From your perspective, what are the biggest opportunities and challenges facing investors in senior care real estate today – particularly in balancing quality of care with asset performance?

Staffing in healthcare remains a substantial challenge, not only in Germany, but across Europe. In addition, the structural varieties of regulated healthcare systems, as well as new operating models and implementation of new technologies, will be challenging in the future.

On the other hand, reforms are being implemented as we see multiple opportunities emerging. As a whole, the healthcare segment is increasingly benefiting from growing awareness among a broad group of institutional investors, which goes along with increasing institutionalisation and, ultimately, yield compression. Taking the period from 2014 to 2025 as a reference point, we have experienced about 150 to 200 bps yield compression, translating into 6% to 6,5% gross internal yield for existing assets even in today’s still challenging market, which compares to about 8% 10 to 12 years ago.

A more recent promising development is the emerging integration of real estate and operations. Separation is no longer the default option. Investors can improve margins through new operating models and innovation by acquiring or participating in operators and involvement in operations next to real estate ownership.

Which sub-asset classes do you see as most impactful or promising – senior living, assisted living, long-term care for dementia, or ambulatory care solutions?

We see huge, long-term potential in all areas of healthcare. I never tire of calling it a “great demographic and care opportunity”. Across Europe (EU plus the UK), the share of people aged 65 and over in the working age population is projected to rise from around 35% in 2020 to around 58% in 2050. These figures may even be adjusted later given that longevity and increased health spans are further drivers.

It is therefore not surprising that investors who have traditionally invested in other asset classes are showing growing interest.

We see the greatest potential in terms of growth and expansion in the senior and assisted living sector. This is the age group (60+) that does not require care, or only to a limited extent. These are people for whom moving means starting a new (third) chapter in their lives, with a new lifestyle and community aspect.

In addition, long-term care for dementia will become a kind of commodity as a ‘standard product’ due to demographic developments and strong fundamentals, and will therefore remain attractive to many investors.

On the other hand, outpatient and ambulant care is also an area with great strategic potential and high growth. Again, demographics deliver growth, but in combination with younger age groups, this segment encompasses health, treatment of illness and also care.
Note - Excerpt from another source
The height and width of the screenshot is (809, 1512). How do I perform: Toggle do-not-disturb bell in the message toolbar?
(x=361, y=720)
More importantly, it is a necessary component of the restructuring of the German healthcare system, from expensive inpatient care to more affordable outpatient treatment.

Add to this the shift in mindset among a growing number of boomers and ‘best agers’ towards significantly more prevention and a whole range of medical services, including beauty medicine, health awareness and longevity treatment, will see robust growth in demand.
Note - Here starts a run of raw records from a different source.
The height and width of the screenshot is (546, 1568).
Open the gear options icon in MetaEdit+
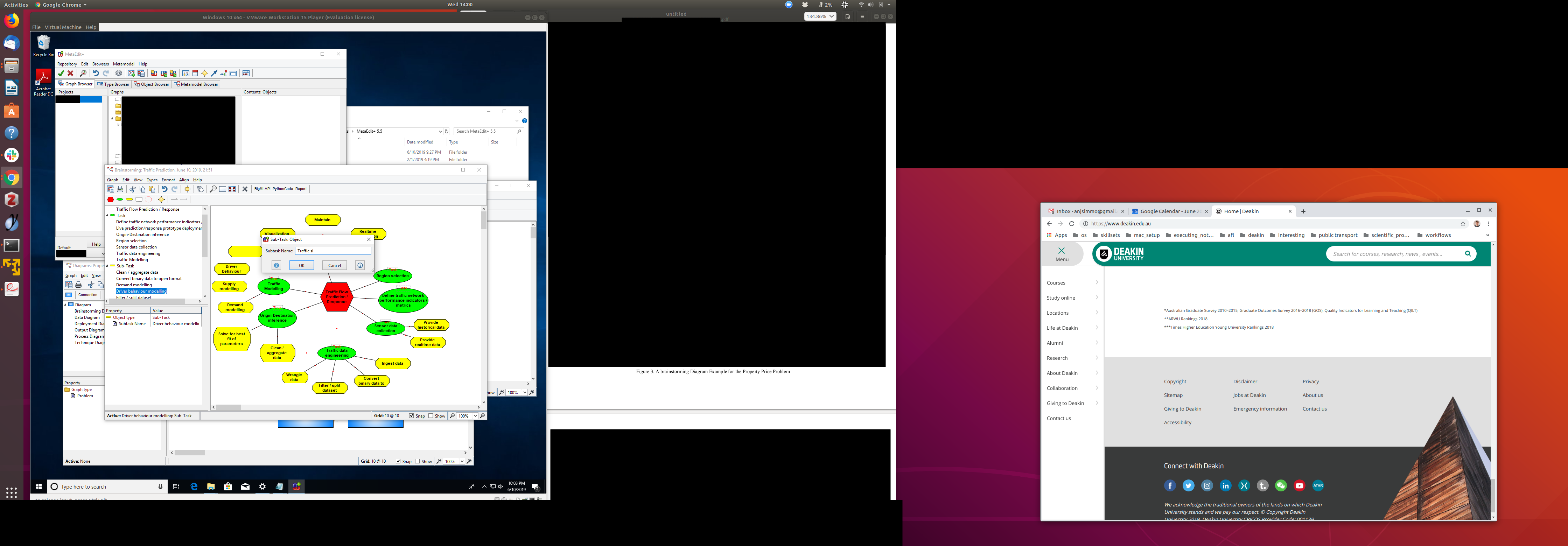coord(119,74)
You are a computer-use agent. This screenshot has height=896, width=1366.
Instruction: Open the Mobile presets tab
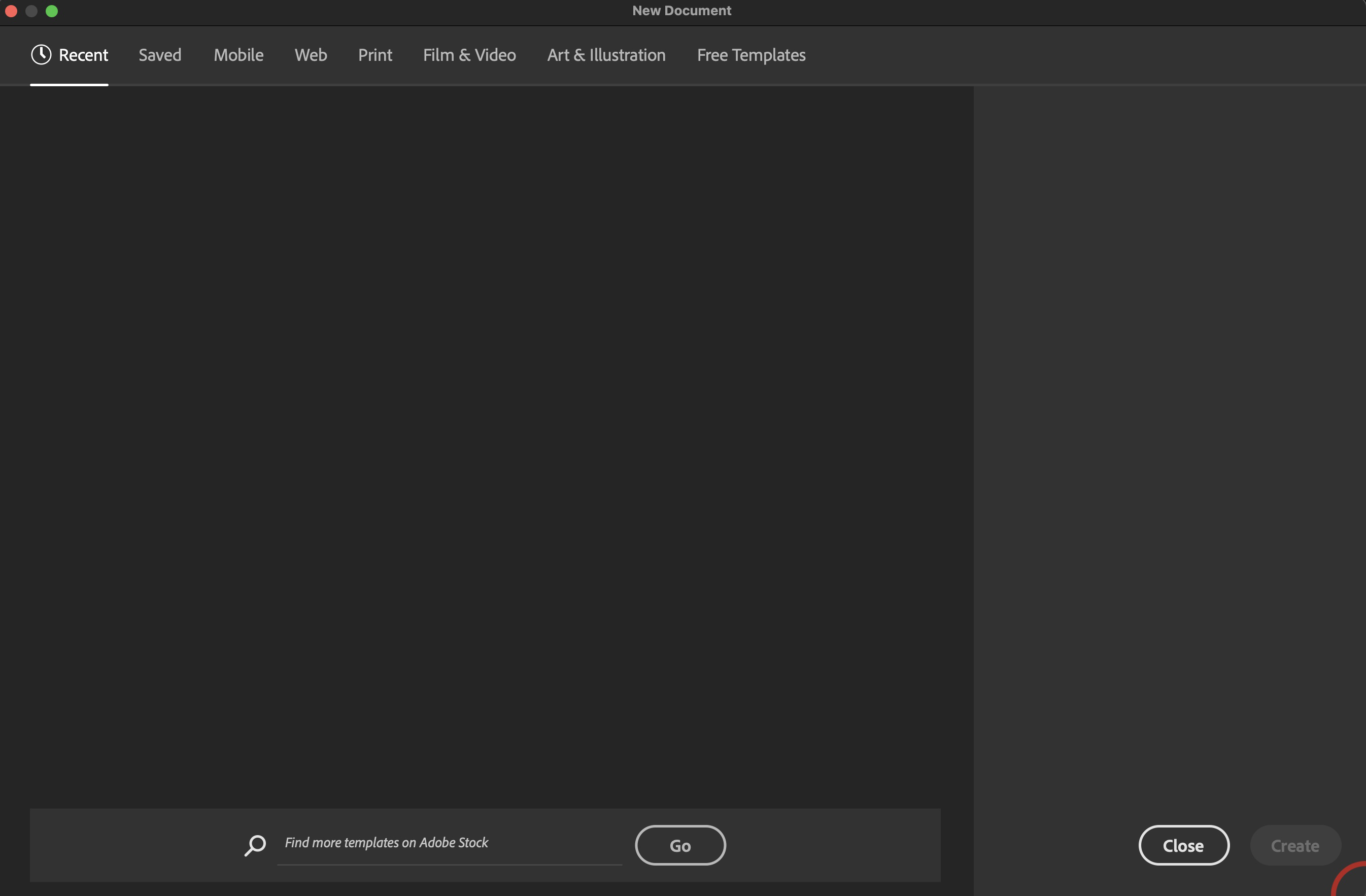click(x=238, y=55)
We are right at the beginning of a transformation with a wide range of investment opportunities in real estate, including existing properties, further development and conversion of existing properties.

But there are also new construction projects with high and very long-term investment volumes, both privately and publicly initiated. These are backed by a variety of investment models via joint ventures, funds and sale-and-leaseback. Pure financing models are also possible, for example structured as public-private partnerships and financial leases.

Investors willing to weigh these demand patterns in their investment case will benefit from these attractive fundamentals and variety of options.